Monster's Ball is a 2001 American romantic drama film directed by Marc Forster, produced by Lee Daniels and written by Milo Addica and Will Rokos, who also appear in the film. It stars Billy Bob Thornton, Heath Ledger, Halle Berry, and Peter Boyle, with Sean Combs, Mos Def, and Coronji Calhoun in supporting roles.

Thornton portrays a corrections officer who begins a relationship with a woman (Berry), unaware that she is the widow of a man (Combs) he assisted in executing. Principal photography began in May 2001 in New Orleans, Louisiana and lasted for five weeks.

Monster's Ball premiered at AFI Fest on November 11, 2001, and was theatrically released in the United States on February 8, 2002 by Lionsgate Films. The film received positive reviews, with critical acclaim directed at Berry, Ledger and Thornton's performances, Forster's direction, and Addica and Rokos' screenplay. It was also a significant commercial success, grossing $44.9 million worldwide on a production budget of $4 million.

The film received numerous accolades and nominations, and was nominated twice at the 74th Academy Awards for Best Actress (Berry) and Original Screenplay (Addica and Rokos), with Berry winning for her performance, becoming the first, and to date only, African-American woman to win the award.

Plot

Hank Grotowski, a widower, and his son, Sonny, are corrections officers in a Georgia prison. They reside with Hank's father, Buck, an ailing, bigoted retired corrections officer whose wife committed suicide. When Willie and Darryl Cooper, friends of Sonny's who are black come by the house, Hank frightens them off with a shotgun at the behest of Buck.

Hank, the prison's deputy warden, is to oversee the execution of convicted murderer Lawrence Musgrove. Musgrove is visited by his wife Leticia and son Tyrell before his execution. While at home, overwhelmed by her husband's impending death as well as numerous personal and financial difficulties, Leticia lashes out at her son for his obesity, resorting to physical and emotional abuse. The night before the execution, Hank tells Sonny that a "monster's ball" is held by the corrections officers, a get-together of those who will participate in the execution. While Musgrove waits to be taken, he draws a sketch of Sonny and Hank. The proceedings prove too much for Sonny, who, as he is leading Lawrence to the electric chair, vomits, and then collapses. Following the execution, Hank confronts Sonny in the prison's bathroom and assaults him for ruining Musgrove's last walk.

Provided records —
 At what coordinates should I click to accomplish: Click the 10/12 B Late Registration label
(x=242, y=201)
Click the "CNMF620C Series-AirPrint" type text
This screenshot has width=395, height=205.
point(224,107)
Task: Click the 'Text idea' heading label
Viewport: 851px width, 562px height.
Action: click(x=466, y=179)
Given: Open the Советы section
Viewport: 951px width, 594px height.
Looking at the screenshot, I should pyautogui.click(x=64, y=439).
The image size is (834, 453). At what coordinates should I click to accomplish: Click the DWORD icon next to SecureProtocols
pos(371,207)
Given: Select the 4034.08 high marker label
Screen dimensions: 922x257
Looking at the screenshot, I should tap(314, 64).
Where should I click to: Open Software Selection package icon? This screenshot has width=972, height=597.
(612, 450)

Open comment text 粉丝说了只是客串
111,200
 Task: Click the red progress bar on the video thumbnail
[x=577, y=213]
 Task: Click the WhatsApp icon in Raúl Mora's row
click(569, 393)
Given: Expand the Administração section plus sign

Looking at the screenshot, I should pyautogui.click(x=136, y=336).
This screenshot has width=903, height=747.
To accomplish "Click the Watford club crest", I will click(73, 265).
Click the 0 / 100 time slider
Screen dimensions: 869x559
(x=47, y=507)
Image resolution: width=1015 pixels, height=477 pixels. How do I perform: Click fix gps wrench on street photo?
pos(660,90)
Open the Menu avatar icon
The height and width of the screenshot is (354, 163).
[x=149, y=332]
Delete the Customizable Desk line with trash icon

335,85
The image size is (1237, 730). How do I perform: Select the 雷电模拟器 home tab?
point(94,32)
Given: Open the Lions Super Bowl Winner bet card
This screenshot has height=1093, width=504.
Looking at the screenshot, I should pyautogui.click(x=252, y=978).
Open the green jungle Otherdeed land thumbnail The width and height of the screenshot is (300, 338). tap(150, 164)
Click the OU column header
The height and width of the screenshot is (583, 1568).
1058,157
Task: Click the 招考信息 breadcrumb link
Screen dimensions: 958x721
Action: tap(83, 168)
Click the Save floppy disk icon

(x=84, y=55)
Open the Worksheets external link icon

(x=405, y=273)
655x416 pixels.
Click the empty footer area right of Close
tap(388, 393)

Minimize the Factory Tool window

Exercise requirements —
**1)** List every actor named in the sentence of the Monster's Ball article that begins "It stars".
**2)** Translate this sentence from the Monster's Ball article into Spanish: "Principal photography began in May 2001 in New Orleans, Louisiana and lasted for five weeks."
The records have no connection to the Monster's Ball article.

Solutions below —
**1)**
Billy Bob Thornton
Heath Ledger
Halle Berry
Peter Boyle
Sean Combs
Mos Def
Coronji Calhoun

**2)** La fotografía principal comenzó en mayo de 2001 en Nueva Orleans, Luisiana, y duró cinco semanas.